- _DIRECTIONS_
Rewrite the records from their start through the line containing "will (x=26, y=740).", inclusive, replacing "heart icon" with "heart symbol" and leaving everything else unchanged.
─── DATA PROVIDED ───
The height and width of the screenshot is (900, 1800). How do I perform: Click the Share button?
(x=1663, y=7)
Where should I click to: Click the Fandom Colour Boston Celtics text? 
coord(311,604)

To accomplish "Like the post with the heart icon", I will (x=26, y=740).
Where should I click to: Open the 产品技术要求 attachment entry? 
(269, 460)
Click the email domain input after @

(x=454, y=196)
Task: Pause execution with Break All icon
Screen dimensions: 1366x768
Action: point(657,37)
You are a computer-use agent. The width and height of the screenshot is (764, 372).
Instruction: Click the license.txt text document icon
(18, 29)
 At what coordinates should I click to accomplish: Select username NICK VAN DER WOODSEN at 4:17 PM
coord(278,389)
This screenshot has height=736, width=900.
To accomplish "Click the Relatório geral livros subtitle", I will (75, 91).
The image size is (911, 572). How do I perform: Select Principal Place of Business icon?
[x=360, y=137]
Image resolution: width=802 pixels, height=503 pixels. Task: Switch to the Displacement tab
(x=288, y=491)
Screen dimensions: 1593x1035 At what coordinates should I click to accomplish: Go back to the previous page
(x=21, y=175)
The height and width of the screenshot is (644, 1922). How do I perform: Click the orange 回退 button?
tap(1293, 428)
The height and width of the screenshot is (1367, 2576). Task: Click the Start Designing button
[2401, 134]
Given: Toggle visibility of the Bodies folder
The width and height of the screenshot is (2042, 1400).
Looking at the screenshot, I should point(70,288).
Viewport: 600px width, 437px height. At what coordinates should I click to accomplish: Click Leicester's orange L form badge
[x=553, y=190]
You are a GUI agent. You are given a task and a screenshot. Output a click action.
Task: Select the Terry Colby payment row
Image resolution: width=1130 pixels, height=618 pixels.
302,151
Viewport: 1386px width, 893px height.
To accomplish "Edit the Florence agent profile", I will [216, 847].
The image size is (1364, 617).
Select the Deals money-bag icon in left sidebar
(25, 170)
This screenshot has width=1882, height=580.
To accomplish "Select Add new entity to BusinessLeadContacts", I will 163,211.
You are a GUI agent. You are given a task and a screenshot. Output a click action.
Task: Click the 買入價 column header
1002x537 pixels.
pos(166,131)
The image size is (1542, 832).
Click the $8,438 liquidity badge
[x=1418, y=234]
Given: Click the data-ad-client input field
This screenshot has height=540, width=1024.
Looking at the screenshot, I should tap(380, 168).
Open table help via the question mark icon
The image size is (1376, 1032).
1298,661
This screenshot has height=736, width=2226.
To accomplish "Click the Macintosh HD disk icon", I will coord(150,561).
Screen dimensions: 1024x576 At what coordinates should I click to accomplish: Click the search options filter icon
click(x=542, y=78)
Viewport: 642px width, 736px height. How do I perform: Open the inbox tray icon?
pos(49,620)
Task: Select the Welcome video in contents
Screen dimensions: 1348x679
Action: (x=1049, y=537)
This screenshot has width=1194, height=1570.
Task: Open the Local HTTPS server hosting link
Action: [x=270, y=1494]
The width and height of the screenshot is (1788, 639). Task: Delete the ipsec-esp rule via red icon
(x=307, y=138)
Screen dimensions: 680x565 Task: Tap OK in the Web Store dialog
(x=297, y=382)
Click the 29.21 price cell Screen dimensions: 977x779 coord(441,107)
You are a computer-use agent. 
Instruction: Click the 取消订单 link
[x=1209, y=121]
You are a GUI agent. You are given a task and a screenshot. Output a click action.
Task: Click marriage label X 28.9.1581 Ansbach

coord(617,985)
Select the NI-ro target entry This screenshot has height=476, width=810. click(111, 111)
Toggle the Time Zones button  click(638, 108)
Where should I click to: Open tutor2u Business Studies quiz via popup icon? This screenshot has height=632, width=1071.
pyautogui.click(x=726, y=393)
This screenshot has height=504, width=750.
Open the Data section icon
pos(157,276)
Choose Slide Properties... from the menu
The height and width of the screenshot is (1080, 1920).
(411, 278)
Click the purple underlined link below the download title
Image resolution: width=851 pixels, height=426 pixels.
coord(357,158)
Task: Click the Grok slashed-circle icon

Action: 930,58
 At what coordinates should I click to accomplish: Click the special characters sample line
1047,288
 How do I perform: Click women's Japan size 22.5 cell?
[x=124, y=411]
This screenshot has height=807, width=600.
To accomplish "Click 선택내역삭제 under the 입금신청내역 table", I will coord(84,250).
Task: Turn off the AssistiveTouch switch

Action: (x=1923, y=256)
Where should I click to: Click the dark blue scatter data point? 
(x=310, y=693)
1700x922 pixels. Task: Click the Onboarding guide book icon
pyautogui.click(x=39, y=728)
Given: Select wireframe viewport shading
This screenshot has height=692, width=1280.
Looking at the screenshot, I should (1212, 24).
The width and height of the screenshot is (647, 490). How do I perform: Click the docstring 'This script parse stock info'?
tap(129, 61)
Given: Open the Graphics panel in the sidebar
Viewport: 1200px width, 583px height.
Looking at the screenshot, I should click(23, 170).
───
- _TASK RESPONSE_
The height and width of the screenshot is (900, 1800). How do I perform: Click the Share button?
(x=1663, y=7)
Where should I click to: Click the Fandom Colour Boston Celtics text? 
coord(311,604)

To accomplish "Like the post with the heart symbol", I will (x=26, y=740).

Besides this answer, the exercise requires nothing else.